# Extract to read:
==*==

# Difference between a Trading Halt and Suspension from Official Quotation?



## Prospector (9 May 2007)

AAN today announced the Suspension pending an announcement, while normally the words used a Trading Halt.  Is it just a terminology thing because to me the word 'Suspension' sounds more ominous that a halt.


----------



## GreatPig (9 May 2007)

I may be wrong, but I think a trading halt is limited to 48 hours while a suspension can be much longer.

I don't think it's necessarily ominous, but depends on the nature of the reason for the suspension. It may just be due to some activity that takes longer than 48 hours.

GP


----------



## Damuzzdu (9 May 2007)

You might find this from ASX website interesting reference material.

http://www.asx.com.au/ListingRules/guidance/gn16_trading_halts.pdf

Trading halts are normally given for up to 48 hours.

http://www.asx.com.au/investor/education/basics/trading_halts.htm

If the company can not release the announcement in that timeframe the ASX will place the company into suspension, until such time that the company can make the announcement to the market.

A good example recently was GDN.

See 27/4/07 GDN asks for Trading halt pending announcement.

Prior to market open on 1/5/07 ASX places GDN into suspension (at request of company).

3/5/07 Reinstatement to Official Quotation

Cheers
Muzza


----------

==*==

Recorded data
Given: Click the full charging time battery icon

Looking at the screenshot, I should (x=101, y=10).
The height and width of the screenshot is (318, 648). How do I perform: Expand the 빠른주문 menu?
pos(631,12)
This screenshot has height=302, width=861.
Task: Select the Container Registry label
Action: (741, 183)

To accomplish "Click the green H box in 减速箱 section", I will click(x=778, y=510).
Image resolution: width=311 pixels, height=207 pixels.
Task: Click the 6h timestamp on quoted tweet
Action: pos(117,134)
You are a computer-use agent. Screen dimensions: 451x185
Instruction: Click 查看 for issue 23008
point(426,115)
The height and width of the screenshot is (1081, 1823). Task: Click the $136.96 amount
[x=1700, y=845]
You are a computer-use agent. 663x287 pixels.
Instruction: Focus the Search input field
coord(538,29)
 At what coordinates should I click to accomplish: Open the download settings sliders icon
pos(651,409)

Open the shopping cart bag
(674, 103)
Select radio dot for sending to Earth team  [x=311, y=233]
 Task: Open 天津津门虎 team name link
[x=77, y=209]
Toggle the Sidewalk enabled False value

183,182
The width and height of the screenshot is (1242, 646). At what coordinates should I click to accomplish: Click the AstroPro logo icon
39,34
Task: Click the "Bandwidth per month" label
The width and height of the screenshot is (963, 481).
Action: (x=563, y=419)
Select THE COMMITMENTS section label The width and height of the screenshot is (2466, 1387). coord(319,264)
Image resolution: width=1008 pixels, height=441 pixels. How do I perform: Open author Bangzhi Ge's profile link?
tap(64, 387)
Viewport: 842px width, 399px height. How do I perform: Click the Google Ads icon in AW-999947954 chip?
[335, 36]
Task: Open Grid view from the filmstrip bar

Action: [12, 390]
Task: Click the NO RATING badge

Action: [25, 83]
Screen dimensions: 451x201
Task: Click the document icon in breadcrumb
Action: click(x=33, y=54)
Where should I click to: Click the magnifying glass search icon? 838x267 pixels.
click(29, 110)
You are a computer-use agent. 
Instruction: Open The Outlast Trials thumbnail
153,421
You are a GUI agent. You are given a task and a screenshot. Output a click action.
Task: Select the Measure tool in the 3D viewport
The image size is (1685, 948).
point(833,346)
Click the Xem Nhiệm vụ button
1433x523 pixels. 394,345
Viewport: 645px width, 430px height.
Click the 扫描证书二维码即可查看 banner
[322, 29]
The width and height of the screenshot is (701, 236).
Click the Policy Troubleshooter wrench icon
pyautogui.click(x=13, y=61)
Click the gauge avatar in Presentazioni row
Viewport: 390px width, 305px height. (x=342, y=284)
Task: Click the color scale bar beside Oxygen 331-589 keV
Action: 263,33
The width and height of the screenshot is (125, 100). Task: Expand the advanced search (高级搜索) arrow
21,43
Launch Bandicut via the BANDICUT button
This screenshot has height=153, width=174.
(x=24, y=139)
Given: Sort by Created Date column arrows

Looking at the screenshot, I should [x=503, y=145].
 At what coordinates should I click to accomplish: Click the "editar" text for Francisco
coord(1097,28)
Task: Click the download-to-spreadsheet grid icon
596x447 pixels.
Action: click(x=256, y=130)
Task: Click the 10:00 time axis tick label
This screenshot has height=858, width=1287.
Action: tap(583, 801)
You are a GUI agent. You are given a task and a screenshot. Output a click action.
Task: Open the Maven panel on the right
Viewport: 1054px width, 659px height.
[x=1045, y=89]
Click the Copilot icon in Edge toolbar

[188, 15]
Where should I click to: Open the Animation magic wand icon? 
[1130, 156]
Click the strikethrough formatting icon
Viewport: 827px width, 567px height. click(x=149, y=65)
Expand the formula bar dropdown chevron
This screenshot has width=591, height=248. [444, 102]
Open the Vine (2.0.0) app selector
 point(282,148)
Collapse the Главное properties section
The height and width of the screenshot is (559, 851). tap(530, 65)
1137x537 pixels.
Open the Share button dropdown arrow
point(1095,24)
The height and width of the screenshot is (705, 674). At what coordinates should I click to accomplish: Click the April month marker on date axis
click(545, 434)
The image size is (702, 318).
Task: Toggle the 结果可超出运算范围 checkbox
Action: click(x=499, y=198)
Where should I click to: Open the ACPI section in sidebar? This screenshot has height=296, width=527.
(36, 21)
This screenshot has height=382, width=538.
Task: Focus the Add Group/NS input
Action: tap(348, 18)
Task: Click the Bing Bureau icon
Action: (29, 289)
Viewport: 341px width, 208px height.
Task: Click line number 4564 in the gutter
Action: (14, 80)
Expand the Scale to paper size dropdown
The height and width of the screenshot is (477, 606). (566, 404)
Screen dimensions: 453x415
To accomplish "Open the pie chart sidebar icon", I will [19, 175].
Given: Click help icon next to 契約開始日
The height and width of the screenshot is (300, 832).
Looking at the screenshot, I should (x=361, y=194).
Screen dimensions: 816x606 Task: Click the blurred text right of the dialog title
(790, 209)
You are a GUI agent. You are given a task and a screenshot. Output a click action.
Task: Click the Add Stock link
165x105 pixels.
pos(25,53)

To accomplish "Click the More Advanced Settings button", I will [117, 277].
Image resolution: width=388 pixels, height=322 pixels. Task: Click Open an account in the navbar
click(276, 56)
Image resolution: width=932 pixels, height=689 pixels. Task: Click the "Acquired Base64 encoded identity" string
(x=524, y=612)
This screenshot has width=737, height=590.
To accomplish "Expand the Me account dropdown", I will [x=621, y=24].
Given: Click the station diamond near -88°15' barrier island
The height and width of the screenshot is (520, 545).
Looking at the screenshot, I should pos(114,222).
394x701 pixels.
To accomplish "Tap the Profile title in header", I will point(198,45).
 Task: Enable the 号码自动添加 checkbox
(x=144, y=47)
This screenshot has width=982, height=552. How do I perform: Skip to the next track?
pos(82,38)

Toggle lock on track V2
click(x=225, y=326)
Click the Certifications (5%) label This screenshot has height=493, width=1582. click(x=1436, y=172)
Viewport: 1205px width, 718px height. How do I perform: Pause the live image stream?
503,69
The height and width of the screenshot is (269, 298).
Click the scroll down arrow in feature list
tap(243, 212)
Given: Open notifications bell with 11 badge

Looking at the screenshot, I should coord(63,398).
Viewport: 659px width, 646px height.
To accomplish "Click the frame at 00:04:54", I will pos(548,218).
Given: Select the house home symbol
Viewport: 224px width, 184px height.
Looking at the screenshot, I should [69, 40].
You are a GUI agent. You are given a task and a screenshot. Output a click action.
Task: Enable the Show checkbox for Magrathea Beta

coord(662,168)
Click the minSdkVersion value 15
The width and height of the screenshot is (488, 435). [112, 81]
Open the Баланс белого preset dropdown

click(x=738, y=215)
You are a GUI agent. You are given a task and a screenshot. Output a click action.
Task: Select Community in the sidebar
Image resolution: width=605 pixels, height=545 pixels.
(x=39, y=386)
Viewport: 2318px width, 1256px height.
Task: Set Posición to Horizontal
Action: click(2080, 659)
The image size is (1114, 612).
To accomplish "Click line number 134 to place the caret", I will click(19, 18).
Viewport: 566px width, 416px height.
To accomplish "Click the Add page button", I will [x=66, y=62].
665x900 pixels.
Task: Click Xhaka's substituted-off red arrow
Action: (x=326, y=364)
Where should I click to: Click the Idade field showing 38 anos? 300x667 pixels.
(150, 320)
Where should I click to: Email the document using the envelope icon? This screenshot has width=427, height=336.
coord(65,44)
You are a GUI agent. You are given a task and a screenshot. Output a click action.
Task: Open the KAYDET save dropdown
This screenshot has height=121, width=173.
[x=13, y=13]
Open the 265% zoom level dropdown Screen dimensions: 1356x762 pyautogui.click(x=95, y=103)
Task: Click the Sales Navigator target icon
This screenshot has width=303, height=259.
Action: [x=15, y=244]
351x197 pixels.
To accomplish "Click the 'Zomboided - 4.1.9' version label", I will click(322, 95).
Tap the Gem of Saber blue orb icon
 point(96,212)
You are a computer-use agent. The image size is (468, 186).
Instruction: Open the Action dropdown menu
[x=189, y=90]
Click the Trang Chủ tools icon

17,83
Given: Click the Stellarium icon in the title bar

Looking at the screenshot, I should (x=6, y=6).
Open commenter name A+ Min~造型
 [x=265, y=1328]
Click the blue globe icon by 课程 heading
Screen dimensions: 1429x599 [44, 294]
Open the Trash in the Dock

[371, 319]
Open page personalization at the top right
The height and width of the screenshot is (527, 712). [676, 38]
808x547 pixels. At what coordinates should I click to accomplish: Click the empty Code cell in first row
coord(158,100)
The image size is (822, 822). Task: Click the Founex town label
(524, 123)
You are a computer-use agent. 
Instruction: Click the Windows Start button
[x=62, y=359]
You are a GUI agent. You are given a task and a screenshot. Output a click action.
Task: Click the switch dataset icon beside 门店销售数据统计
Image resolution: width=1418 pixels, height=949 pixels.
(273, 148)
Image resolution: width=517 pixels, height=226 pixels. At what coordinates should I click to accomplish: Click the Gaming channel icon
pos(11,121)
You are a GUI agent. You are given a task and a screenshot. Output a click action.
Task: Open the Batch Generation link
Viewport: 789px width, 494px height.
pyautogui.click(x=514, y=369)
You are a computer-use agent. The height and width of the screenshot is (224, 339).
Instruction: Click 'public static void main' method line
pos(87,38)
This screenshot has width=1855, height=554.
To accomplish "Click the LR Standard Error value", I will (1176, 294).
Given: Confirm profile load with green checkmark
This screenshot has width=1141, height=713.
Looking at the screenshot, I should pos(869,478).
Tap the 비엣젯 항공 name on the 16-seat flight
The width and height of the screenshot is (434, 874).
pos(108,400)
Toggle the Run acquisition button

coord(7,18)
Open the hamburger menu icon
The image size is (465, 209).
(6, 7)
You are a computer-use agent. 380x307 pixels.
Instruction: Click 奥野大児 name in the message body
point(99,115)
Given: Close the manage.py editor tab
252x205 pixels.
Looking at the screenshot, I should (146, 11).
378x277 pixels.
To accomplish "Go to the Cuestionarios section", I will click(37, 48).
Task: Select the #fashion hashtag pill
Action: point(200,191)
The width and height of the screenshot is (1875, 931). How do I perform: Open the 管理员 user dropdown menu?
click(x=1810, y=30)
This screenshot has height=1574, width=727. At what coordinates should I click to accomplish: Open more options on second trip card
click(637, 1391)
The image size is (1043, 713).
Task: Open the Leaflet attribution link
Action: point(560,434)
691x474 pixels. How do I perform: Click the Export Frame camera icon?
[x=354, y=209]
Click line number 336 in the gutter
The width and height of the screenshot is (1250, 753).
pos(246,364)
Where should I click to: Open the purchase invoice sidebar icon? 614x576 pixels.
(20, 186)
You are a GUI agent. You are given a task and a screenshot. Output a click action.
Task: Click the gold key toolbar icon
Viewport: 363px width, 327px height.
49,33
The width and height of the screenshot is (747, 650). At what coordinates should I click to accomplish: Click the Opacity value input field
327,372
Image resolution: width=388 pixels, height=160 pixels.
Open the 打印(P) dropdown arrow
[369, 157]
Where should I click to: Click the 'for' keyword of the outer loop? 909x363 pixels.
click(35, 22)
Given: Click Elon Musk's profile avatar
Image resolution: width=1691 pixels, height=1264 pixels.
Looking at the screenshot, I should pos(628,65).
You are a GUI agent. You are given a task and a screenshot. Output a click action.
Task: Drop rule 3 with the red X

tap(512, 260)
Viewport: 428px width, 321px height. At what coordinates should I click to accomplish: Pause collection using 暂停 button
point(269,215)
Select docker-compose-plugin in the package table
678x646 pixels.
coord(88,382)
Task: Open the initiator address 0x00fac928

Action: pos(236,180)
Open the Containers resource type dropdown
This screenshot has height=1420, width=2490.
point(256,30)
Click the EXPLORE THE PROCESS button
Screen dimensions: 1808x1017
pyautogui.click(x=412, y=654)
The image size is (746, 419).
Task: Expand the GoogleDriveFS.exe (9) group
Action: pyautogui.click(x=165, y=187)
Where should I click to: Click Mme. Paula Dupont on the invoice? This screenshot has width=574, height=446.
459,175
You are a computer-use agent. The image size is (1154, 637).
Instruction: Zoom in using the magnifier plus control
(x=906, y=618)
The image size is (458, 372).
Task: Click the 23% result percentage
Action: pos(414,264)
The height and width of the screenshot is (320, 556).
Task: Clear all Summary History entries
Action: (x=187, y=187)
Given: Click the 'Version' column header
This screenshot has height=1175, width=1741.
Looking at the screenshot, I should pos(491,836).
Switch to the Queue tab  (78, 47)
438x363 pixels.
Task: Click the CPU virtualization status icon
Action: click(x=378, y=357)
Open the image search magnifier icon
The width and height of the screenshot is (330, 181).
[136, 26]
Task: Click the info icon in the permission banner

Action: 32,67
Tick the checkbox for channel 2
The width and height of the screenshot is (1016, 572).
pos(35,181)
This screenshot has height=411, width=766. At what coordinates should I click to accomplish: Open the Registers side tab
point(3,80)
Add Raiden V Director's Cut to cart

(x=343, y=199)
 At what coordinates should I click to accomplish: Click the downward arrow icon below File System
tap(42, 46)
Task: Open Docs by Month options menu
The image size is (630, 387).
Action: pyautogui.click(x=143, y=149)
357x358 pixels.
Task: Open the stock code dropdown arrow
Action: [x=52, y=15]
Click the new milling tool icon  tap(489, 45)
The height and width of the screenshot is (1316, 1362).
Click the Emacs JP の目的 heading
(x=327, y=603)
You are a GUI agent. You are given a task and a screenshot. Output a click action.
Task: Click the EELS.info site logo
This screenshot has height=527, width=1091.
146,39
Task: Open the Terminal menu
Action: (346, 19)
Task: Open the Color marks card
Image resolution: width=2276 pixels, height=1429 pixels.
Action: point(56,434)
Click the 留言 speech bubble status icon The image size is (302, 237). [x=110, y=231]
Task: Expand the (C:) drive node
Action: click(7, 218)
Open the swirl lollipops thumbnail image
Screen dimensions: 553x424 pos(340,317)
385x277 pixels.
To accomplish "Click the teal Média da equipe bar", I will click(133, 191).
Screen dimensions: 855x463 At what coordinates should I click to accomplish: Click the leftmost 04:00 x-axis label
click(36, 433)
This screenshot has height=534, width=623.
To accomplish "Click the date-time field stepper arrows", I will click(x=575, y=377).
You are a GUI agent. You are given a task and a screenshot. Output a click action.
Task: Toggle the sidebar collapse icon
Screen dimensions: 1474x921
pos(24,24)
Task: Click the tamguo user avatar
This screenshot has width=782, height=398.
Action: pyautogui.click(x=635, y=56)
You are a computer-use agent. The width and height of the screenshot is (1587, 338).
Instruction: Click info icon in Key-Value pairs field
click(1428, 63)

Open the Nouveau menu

==*==

# Prompt:
What does the forum thread on trading halts say about each of these?
(a) Which company did Prospector say announced a suspension pending an announcement?
(b) In Damuzzdu's post, what does the ASX do if a company cannot release its announcement within the trading halt timeframe?
(c) On what date was GDN reinstated to Official Quotation?

# The result:
(a) AAN
(b) It places the company into suspension until the company can make the announcement to the market.
(c) 3/5/07